**Task**
In the listing below, find the line containing "[Run] (322, 830)" and the line containing "Configurer (242, 1308)". Repeat exactly those two lines and every line between them, nothing more.
........
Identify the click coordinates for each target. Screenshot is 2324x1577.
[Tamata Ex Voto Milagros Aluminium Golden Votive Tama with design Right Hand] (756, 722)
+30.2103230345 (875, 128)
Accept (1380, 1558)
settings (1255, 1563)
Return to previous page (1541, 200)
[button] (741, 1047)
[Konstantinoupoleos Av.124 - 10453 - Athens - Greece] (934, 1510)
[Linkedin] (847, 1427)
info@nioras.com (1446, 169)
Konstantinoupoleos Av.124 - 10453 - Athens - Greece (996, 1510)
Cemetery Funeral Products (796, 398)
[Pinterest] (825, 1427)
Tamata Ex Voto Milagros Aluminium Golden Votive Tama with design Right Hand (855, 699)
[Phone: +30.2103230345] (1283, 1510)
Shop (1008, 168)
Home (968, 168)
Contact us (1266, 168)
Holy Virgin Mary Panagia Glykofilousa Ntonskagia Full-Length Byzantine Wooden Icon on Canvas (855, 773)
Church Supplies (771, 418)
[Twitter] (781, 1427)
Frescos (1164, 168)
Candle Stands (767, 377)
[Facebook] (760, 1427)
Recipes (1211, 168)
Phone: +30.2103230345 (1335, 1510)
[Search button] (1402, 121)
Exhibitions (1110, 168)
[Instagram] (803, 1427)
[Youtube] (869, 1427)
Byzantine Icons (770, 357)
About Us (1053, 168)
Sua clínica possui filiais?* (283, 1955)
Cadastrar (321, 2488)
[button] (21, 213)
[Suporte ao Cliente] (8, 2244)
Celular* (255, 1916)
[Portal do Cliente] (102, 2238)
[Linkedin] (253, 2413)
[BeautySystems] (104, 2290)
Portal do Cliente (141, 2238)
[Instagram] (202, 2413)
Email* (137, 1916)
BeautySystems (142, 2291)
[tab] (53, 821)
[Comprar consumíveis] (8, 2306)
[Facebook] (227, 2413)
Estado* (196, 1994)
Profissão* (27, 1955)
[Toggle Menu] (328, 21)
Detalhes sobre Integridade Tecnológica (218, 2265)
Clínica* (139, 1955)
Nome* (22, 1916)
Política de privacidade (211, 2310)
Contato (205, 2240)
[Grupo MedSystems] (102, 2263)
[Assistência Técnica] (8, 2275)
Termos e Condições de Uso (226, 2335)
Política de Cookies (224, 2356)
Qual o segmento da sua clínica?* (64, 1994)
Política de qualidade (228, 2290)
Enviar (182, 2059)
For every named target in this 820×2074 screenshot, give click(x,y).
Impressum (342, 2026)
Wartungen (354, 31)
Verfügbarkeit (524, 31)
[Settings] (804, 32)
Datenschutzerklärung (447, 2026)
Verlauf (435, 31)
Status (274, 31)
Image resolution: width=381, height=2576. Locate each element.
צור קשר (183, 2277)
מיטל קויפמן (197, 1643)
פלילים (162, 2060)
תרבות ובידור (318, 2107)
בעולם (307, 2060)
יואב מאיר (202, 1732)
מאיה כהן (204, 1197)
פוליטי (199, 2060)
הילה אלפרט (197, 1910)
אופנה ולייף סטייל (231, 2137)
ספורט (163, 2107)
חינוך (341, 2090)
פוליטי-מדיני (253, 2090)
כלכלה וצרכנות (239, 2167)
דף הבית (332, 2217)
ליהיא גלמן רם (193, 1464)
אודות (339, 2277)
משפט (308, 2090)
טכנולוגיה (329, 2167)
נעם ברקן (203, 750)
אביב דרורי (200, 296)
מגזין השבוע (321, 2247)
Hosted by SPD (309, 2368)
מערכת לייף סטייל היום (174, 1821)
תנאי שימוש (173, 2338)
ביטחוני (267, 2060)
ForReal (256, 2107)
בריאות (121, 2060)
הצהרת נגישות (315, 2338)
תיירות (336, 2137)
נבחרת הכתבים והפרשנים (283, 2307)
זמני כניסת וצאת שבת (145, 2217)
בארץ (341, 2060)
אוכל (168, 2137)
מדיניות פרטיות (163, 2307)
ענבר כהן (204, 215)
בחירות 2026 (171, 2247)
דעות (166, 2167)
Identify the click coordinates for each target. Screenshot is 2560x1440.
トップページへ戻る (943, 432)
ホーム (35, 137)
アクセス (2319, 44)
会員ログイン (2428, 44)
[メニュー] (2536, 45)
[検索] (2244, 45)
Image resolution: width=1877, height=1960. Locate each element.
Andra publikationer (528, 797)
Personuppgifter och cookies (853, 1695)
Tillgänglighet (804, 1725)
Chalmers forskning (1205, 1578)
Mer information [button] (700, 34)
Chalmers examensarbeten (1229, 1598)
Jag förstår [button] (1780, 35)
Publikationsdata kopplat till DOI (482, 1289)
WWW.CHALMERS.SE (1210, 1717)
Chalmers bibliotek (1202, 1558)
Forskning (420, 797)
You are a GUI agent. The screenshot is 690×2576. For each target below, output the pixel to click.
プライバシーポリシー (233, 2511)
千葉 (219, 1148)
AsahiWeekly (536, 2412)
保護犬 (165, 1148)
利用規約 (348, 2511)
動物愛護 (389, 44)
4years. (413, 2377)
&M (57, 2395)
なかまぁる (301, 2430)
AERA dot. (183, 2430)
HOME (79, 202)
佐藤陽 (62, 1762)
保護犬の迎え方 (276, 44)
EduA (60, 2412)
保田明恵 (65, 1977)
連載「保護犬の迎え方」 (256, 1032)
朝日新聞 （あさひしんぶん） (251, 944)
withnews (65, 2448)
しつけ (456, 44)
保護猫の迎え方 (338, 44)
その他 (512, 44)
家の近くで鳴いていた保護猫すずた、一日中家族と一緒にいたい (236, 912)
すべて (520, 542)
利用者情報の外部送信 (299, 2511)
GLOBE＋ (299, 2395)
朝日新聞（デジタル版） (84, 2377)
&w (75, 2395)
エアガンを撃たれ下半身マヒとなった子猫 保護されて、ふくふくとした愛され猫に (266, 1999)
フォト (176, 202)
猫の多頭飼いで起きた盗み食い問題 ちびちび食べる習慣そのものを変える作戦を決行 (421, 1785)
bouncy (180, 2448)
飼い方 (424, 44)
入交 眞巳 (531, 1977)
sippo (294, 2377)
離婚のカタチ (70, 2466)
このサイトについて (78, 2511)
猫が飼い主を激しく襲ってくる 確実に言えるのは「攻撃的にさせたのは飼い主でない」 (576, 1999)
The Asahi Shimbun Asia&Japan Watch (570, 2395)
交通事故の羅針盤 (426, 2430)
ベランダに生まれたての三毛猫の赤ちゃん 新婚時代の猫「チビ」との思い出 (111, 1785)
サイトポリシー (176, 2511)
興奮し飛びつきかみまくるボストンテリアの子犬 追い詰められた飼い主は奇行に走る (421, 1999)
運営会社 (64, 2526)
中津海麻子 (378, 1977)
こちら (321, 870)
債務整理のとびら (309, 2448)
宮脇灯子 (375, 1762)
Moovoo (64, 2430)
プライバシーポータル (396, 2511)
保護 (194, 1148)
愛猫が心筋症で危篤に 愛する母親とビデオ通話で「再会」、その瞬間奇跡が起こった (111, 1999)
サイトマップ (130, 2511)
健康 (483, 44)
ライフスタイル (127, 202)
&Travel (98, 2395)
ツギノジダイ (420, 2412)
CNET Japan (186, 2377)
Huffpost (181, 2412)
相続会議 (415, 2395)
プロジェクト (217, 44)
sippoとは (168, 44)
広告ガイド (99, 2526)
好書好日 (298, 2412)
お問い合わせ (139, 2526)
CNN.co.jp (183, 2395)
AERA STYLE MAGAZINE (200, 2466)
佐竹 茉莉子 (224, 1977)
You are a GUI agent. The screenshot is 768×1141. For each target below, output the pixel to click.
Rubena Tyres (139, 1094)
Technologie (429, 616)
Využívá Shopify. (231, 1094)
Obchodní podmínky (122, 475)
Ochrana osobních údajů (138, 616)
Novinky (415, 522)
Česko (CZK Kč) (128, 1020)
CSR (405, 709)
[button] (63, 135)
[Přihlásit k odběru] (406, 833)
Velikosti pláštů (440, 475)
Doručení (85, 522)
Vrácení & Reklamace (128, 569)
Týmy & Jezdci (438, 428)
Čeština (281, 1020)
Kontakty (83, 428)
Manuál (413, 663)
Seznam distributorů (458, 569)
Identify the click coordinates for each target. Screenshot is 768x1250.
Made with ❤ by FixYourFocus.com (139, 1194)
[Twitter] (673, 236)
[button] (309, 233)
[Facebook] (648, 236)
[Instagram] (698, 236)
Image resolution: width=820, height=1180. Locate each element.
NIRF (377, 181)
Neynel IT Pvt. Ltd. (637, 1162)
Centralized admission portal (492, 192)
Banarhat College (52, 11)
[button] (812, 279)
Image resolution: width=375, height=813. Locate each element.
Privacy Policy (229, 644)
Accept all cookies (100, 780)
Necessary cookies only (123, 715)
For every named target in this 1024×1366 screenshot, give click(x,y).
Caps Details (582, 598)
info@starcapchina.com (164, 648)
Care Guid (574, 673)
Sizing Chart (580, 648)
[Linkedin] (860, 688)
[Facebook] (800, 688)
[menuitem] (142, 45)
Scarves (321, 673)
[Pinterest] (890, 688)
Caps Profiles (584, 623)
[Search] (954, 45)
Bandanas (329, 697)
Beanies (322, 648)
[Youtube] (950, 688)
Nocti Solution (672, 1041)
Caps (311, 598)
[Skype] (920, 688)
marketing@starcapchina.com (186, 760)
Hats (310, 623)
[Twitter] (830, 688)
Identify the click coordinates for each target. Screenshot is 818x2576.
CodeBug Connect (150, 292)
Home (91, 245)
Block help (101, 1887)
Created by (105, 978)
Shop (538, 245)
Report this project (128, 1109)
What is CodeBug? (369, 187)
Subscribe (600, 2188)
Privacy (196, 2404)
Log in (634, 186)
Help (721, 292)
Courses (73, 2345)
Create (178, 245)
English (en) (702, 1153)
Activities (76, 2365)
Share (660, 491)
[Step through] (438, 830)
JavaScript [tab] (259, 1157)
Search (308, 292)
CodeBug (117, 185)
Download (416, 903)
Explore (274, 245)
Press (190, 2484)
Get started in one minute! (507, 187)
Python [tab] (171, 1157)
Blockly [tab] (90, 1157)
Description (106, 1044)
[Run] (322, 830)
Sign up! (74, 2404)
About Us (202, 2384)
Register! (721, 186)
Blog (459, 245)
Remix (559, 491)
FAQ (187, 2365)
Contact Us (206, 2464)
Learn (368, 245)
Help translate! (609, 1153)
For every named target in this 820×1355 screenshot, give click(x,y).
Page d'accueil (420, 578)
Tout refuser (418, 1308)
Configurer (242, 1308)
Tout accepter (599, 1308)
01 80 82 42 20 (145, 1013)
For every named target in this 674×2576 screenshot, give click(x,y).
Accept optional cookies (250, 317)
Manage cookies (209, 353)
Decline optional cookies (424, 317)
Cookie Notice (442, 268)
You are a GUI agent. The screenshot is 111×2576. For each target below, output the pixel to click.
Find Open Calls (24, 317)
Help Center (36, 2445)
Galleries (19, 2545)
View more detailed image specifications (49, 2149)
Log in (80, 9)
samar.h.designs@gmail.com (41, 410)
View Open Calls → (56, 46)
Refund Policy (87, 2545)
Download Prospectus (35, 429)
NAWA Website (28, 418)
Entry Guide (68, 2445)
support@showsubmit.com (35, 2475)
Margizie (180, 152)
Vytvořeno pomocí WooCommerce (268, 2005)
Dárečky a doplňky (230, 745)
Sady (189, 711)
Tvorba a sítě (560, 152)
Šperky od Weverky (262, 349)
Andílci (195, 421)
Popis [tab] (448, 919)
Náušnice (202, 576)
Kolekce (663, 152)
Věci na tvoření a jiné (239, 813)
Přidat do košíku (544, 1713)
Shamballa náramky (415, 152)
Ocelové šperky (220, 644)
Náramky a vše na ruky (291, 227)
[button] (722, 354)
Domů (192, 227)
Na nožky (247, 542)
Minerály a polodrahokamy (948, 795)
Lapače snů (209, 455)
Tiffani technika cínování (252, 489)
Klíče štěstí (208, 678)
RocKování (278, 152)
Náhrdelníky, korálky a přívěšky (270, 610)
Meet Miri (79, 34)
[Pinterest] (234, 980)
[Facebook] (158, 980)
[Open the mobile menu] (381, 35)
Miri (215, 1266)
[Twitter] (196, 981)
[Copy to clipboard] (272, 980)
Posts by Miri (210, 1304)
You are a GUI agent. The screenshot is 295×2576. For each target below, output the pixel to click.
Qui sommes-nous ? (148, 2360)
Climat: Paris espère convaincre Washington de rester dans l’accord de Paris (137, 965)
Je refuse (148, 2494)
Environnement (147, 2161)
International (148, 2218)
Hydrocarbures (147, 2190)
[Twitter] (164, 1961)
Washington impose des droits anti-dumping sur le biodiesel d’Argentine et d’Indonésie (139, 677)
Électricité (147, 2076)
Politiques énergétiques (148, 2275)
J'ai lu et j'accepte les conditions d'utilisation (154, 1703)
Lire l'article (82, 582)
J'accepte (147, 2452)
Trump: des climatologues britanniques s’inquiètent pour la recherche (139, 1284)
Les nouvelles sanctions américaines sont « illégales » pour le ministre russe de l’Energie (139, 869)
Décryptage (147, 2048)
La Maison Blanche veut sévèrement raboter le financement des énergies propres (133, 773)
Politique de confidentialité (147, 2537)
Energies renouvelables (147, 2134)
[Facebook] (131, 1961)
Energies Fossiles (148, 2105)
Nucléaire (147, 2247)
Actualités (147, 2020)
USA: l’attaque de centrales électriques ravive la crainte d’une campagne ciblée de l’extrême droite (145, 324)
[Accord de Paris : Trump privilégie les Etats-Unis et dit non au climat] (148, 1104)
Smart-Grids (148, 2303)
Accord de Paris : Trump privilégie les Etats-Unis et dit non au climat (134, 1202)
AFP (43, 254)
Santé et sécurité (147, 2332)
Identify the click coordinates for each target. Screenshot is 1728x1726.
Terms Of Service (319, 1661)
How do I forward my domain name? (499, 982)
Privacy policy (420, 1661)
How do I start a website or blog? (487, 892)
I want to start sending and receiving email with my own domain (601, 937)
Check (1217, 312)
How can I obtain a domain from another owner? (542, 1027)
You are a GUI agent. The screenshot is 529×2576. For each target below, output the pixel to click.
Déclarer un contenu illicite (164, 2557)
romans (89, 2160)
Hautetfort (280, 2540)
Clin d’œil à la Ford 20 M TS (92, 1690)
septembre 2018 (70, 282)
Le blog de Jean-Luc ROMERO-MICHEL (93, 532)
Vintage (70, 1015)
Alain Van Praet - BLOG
........
**Answer to this exercise**
[Run] (322, 830)
Sign up! (74, 2404)
About Us (202, 2384)
Register! (721, 186)
Blog (459, 245)
Remix (559, 491)
FAQ (187, 2365)
Contact Us (206, 2464)
Learn (368, 245)
Help translate! (609, 1153)
For every named target in this 820×1355 screenshot, give click(x,y).
Page d'accueil (420, 578)
Tout refuser (418, 1308)
Configurer (242, 1308)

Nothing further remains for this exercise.